Aunque Pfizer afirmó que su vacuna estaría “disponible para cualquier paciente, país y comunidad que busque acceder a ella”, sus palabras no se han correspondido con los hechos. La farmacéutica sigue realizando declaraciones engañosas y reserva el grueso de sus vacunas para los países más ricos, continúa negándose a participar en iniciativas de intercambio de tecnologías, como el centro de transferencia de tecnología para las vacunas de ARNm en Sudáfrica, y se ha opuesto firmemente a las iniciativas para levantar las restricciones impuestas por el derecho de propiedad intelectual, lo que permitiría a otros fabricantes acelerar la producción.

En consecuencia, Pfizer ha previsto que las ventas de su vacuna alcanzarán este año los 36 mil millones de dólares estadounidenses, convirtiéndola en la farmacéutica líder de ventas de 2021, según el Financial Times.

El desarrollo de la vacuna de Moderna sólo fue posible gracias a la ayuda de científicos gubernamentales estadounidenses y a un  enorme aporte económico. Sin embargo, aún más que Pfizer, la empresa ha distribuido abrumadoramente su vacuna entre países de ingresos medios y altos. Moderna ha previsto que en 2021 las ventas de sus vacunas llegarán a los 18 mil millones de dólares estadounidenses.

Pero esto no tenía por qué haber sido así. No era nada que no se hubiera podido evitar. Tanto Pfizer como Moderna tomaron decisiones comerciales claras.

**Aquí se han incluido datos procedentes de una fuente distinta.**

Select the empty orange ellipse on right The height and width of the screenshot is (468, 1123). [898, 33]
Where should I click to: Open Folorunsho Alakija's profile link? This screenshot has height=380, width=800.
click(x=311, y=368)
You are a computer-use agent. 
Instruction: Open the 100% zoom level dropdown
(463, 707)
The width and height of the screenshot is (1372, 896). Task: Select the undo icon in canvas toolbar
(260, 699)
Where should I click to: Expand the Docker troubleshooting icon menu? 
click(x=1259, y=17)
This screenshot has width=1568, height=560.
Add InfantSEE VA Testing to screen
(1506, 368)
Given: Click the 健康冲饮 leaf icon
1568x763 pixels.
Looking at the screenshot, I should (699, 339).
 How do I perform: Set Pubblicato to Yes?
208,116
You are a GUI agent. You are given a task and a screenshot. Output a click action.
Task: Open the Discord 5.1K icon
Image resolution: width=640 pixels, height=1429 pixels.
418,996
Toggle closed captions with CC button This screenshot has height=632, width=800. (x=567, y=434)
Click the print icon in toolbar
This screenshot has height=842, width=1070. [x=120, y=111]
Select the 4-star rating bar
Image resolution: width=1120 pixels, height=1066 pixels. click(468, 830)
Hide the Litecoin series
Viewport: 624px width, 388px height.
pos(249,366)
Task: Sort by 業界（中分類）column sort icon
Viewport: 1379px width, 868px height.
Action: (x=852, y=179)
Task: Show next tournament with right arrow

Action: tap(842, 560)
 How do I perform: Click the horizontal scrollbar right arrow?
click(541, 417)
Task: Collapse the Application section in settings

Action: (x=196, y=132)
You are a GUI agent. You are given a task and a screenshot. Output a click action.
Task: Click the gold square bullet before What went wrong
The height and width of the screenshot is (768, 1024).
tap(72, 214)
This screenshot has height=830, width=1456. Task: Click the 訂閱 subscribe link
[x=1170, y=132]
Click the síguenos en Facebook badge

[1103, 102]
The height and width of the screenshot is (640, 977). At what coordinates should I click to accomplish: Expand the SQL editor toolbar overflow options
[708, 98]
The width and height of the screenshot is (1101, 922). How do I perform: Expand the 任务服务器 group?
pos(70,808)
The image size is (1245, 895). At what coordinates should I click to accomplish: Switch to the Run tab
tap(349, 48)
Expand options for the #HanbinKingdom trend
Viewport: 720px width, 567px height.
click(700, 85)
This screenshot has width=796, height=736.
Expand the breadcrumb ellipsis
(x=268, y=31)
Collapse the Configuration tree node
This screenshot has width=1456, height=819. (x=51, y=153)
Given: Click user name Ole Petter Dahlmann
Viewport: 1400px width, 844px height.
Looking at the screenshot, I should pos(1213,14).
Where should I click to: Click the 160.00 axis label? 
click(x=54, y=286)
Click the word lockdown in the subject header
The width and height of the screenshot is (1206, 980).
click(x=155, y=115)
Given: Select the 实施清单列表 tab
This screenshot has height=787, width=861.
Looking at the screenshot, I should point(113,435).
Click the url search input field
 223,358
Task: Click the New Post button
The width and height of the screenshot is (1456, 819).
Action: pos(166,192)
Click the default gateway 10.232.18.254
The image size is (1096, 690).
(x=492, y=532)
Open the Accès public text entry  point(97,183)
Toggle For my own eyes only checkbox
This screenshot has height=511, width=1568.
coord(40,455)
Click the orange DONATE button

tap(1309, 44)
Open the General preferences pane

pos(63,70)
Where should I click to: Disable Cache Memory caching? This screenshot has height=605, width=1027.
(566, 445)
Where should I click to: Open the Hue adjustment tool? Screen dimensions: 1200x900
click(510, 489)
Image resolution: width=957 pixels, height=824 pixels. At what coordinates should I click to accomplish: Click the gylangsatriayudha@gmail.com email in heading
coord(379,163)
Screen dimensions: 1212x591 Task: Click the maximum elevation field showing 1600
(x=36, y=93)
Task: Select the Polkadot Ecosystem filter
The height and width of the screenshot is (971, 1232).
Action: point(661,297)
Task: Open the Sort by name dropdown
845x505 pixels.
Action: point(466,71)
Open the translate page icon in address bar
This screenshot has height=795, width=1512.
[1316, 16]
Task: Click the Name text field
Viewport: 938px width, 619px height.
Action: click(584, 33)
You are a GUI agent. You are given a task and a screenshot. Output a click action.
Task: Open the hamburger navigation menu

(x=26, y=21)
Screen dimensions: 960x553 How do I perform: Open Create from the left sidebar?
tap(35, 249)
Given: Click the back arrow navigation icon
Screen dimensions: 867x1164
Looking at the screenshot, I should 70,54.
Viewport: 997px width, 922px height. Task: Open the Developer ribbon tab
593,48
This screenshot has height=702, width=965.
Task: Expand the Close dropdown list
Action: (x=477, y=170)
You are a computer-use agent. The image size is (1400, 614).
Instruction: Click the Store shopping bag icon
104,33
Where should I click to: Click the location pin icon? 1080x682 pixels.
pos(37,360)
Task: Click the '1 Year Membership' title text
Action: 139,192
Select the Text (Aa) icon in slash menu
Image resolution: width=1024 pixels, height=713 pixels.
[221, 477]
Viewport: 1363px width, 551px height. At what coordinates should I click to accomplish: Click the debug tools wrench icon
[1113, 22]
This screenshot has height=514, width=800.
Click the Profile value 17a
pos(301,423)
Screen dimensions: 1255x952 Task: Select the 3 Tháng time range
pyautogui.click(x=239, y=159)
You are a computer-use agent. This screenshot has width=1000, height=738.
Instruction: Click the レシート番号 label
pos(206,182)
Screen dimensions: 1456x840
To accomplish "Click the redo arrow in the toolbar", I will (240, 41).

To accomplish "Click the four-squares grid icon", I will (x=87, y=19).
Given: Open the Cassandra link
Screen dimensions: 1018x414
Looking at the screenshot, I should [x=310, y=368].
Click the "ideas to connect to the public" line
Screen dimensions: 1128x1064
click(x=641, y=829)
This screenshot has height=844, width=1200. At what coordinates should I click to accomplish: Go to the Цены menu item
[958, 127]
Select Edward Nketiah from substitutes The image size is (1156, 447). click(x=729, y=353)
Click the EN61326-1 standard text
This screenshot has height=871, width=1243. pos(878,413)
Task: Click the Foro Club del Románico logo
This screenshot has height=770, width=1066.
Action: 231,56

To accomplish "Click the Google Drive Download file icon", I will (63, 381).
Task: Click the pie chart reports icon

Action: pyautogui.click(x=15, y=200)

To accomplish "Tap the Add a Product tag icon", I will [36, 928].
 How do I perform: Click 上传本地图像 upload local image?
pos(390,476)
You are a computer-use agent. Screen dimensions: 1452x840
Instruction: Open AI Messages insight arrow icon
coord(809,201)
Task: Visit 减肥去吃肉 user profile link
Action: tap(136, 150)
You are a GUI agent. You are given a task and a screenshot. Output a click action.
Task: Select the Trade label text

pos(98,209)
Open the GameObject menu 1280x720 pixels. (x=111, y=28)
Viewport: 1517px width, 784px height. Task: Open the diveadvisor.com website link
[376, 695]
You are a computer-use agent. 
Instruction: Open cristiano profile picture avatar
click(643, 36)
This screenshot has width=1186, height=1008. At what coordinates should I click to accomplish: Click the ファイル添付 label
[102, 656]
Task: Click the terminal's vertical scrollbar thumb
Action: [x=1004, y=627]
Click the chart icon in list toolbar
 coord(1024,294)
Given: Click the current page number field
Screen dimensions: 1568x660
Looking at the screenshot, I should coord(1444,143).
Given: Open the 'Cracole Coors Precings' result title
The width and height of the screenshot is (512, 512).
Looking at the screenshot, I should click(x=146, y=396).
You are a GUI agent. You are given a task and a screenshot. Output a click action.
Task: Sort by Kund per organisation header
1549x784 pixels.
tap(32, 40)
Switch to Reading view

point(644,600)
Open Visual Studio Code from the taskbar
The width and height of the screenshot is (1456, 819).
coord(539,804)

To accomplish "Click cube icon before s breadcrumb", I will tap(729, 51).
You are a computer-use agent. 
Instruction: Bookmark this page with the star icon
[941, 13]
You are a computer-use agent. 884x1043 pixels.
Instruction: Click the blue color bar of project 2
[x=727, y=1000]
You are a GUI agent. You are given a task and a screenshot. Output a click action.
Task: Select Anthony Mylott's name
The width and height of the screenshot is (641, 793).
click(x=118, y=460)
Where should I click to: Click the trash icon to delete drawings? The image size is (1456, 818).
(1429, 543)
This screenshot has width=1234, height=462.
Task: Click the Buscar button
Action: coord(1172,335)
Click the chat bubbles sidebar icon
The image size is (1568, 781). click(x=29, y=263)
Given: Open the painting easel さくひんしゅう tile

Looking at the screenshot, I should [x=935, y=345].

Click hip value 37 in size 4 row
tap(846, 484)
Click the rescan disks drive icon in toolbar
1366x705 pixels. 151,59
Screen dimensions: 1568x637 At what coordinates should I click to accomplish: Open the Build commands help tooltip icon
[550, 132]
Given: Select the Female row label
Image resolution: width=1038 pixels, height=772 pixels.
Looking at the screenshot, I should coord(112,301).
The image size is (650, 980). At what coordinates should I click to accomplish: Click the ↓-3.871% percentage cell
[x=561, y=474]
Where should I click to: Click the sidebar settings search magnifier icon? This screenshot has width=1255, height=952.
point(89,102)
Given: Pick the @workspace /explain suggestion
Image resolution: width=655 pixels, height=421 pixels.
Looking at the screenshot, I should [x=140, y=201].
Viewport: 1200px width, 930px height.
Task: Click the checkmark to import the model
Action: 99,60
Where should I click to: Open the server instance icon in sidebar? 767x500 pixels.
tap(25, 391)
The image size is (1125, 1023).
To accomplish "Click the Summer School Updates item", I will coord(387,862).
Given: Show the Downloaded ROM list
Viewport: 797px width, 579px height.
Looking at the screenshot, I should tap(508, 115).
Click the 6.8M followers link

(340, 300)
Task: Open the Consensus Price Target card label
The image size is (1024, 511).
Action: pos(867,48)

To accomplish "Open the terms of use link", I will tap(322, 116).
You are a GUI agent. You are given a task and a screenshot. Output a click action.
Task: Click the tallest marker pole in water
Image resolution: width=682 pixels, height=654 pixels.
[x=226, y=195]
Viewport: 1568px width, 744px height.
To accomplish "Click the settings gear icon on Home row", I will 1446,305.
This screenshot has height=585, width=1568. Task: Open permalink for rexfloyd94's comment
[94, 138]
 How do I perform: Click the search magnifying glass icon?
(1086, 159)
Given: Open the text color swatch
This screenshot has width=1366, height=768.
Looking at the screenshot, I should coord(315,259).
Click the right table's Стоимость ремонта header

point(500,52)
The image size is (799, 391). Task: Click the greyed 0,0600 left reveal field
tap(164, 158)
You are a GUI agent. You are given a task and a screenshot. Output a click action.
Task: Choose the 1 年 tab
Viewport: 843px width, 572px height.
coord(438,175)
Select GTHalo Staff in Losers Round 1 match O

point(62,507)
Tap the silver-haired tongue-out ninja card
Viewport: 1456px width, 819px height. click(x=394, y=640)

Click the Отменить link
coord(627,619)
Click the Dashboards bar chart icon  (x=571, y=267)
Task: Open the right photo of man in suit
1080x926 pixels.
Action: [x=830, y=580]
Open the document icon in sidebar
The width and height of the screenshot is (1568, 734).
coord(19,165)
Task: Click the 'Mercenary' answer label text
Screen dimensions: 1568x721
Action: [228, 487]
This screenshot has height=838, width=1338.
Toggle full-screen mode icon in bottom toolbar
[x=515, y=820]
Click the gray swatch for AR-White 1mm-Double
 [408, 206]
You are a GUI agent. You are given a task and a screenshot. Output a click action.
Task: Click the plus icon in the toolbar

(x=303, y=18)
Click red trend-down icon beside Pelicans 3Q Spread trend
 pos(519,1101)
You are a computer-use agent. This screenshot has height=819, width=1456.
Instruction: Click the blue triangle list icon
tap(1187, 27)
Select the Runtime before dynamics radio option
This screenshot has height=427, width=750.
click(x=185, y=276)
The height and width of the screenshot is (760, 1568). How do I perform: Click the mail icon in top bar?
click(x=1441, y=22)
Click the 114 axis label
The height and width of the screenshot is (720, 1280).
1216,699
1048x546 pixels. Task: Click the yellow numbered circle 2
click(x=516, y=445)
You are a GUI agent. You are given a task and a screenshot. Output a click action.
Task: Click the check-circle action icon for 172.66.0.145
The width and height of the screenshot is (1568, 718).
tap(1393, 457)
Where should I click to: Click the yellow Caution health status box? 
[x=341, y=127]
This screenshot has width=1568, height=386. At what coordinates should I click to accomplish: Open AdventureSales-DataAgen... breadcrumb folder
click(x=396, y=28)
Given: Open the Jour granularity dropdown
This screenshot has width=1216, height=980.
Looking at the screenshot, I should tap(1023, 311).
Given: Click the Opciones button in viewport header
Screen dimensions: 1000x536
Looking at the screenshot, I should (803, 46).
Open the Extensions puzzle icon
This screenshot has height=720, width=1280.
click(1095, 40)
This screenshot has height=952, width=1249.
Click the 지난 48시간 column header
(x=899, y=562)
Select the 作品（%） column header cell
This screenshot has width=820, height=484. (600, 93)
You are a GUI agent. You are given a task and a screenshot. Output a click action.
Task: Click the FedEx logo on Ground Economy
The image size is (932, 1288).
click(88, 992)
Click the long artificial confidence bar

Por el contrario, la empresa anglosueca AstraZeneca ha adoptado un enfoque sin ánimo de lucro para sus ventas de la vacuna desarrollada por la Universidad de Oxford y ha impulsado una distribución de dosis más equitativa en todo el mundo.

El planteamiento de AstraZeneca no es perfecto, ya que la empresa también bloquea el levantamiento temporal de las normas de propiedad intelectual. AstraZeneca puede y debe hacer más —como hacen otros fabricantes de vacunas— para garantizar la igualdad vacunal en todo el mundo y unirse a la petición de una exención de los ADPID a fin de reforzar la cadena de suministro.

Como han demostrado los acontecimientos de las últimas semanas y habían avisado numerosos activistas, nadie está a salvo hasta que todo el mundo lo esté. Es un hecho ineludible que en las poblaciones no vacunadas seguirán surgiendo nuevas variantes.

Esto es un peligro claro para la salud mundial y los derechos humanos, además de para la economía. Pero el hecho de que Pfizer, BioNTech y Moderna, que han contribuido a esta crisis, hayan sido recompensadas con subidas en el precio de sus acciones, mientras que las de AstraZeneca de hecho bajaron tras notificarse la variable ómicron, es un triste reflejo de la cortedad de miras con la que el mercado calcula el valor.

Hasta que las empresas farmacéuticas dejen de anteponer los beneficios a la vida, los países en desarrollo, entre los que se encuentran los del continente africano, seguirán siendo los más perjudicados por la pandemia de COVID-19 y sus consecuencias.

Shenilla Mohamed directora ejecutiva de Amnistía Internacional Sudáfrica y Mark Dummett es director del Programa sobre Asuntos Globales de Amnistía Internacional.